Textpattern CMS support forum
You are not logged in. Register | Login | Help
- Topics: Active | Unanswered
Re: Duplicate content
Thanks very much, Yiannis – now I understand what you mean. It took me a few reads to fully grok it (and that’s my brain, not your words), but that explains the situation.
Offline
Re: Duplicate content
gaekwad wrote #324199:
I will admit to being a bit baffled by this – no antagonistic intentions, just trying to understand.
If you want search engines to have non-duplicate content, totally understandable – that’s what
canonicalis for.
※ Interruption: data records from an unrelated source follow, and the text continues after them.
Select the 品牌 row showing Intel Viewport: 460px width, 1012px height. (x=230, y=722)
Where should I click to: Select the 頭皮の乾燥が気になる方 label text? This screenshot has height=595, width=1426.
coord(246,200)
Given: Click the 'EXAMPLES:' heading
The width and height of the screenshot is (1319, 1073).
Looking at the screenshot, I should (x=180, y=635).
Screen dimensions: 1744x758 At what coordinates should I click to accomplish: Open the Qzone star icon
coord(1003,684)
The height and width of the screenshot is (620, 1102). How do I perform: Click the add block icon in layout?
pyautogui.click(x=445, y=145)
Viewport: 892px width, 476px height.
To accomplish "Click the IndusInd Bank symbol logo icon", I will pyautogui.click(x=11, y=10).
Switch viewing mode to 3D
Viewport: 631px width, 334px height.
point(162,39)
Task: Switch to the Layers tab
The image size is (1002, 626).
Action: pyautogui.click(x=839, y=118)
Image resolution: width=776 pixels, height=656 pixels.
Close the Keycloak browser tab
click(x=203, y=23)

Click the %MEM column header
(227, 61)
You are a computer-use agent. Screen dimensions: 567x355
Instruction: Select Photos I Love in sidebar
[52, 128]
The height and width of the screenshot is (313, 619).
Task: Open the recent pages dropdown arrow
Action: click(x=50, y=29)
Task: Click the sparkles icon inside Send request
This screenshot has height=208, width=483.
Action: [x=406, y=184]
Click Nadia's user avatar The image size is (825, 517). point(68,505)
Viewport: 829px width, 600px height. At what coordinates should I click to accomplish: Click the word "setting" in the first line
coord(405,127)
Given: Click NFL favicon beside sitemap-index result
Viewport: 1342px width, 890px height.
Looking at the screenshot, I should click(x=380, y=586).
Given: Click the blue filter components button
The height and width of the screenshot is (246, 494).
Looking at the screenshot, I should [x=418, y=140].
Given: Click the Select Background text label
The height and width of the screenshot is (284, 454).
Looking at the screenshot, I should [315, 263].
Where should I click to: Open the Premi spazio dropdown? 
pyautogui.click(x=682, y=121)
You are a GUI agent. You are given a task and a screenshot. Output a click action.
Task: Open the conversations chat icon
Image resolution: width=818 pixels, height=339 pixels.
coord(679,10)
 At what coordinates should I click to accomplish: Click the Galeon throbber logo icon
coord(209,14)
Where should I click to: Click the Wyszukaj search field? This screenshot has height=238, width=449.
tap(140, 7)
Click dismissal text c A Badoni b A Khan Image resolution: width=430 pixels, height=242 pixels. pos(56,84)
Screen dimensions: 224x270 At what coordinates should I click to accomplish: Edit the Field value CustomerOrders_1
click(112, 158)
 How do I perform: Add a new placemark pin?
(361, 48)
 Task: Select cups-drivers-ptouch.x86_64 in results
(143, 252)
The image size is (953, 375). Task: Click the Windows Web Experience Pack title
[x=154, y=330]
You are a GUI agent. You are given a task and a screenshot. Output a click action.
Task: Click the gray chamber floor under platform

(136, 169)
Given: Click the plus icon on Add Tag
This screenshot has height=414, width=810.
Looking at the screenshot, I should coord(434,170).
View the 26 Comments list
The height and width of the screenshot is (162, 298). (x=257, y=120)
I’m a bit fuzzy where the 503 / 404 errors are useful – does this mean anyone with a link to a page on your site that’s considered duplicate content get an error instead of the page content, or is intended as a search engine housekeeping exercise so any dupes will get rinsed out on the next run?
I’m always a bit fuzzy with coding, sorry. When I wrote earlier ?=* I meant also ?c=* and ?whatever so sorry to have caused you to be more verbose, but thanks because I learned something from it.
Re 503 / 404, both your reasons above are good ones, imho.
Re canonical to sort out duplicate content, yes fine, that’s what it’s for, but also this is an extra precaution and I think it’s cleaner to try and get rid of all duplicate content in the first place. G are always changing their algorithms and who know what hoops they’ll want us to jump through in the future?
Sorry the evaluate code doesn’t work for you, Yiannis, I’m using it on a simple site with just /title URL pattern. I have it in the head of both default and archive pages and it’s perfect for my needs.
Dozy P My attempt at music
Offline
Re: Duplicate content
zero wrote #324202:
When I wrote earlier
?=*I meant also?c=*and?whateverso sorry to have caused you to be more verbose, but thanks because I learned something from it.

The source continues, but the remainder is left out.